● **WHAT TO WORK ON**
Please print exactly the line containing "Screen dimensions: 1220x574" and every line after it to the end of the records below, and nothing more.

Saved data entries

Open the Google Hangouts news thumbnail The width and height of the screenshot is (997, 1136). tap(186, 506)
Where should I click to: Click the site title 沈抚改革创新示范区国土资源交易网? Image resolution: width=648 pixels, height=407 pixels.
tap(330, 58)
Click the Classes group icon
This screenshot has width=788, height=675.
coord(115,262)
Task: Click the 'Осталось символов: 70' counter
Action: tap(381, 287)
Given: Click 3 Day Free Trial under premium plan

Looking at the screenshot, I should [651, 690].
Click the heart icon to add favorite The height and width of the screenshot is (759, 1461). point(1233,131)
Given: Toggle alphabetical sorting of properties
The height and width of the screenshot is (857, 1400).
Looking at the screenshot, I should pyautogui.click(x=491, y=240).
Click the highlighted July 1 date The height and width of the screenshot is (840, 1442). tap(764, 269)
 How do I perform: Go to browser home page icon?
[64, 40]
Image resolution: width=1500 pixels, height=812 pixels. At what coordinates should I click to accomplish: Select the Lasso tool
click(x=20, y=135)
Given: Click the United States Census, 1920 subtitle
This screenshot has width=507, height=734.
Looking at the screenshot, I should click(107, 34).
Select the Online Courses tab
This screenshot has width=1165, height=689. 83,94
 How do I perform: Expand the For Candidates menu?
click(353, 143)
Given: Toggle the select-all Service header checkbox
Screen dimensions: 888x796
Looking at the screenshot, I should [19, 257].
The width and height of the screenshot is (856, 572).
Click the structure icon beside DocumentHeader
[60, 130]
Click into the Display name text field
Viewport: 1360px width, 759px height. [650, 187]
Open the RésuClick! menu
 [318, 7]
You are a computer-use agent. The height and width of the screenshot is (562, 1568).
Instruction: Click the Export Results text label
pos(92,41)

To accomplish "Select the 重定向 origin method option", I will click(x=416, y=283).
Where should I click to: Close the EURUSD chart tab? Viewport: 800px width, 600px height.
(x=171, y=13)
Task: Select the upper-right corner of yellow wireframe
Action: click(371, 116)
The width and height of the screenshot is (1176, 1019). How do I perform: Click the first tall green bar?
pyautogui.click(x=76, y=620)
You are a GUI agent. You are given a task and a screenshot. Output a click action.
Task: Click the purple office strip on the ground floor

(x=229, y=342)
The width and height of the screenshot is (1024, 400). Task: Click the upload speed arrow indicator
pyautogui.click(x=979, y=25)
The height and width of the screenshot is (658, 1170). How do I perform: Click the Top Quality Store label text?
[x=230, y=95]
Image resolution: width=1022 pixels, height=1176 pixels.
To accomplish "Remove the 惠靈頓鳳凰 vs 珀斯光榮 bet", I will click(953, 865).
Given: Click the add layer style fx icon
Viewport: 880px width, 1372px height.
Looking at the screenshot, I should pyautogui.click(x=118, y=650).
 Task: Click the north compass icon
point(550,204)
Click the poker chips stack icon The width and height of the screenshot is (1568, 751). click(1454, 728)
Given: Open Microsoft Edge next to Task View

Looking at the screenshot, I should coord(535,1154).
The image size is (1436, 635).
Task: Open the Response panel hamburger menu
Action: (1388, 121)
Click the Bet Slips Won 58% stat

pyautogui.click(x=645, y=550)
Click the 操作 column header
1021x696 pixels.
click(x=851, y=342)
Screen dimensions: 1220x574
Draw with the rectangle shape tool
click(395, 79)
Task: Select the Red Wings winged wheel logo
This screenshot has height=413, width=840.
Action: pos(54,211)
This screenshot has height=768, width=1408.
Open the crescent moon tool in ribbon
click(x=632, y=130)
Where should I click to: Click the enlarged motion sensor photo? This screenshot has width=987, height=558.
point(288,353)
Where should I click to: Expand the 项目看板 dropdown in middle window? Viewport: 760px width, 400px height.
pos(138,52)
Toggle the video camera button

● **EXERCISE RESULT**
Screen dimensions: 1220x574
Draw with the rectangle shape tool
click(395, 79)
Task: Select the Red Wings winged wheel logo
This screenshot has height=413, width=840.
Action: pos(54,211)
This screenshot has height=768, width=1408.
Open the crescent moon tool in ribbon
click(x=632, y=130)
Where should I click to: Click the enlarged motion sensor photo? This screenshot has width=987, height=558.
point(288,353)
Where should I click to: Expand the 项目看板 dropdown in middle window? Viewport: 760px width, 400px height.
pos(138,52)
Toggle the video camera button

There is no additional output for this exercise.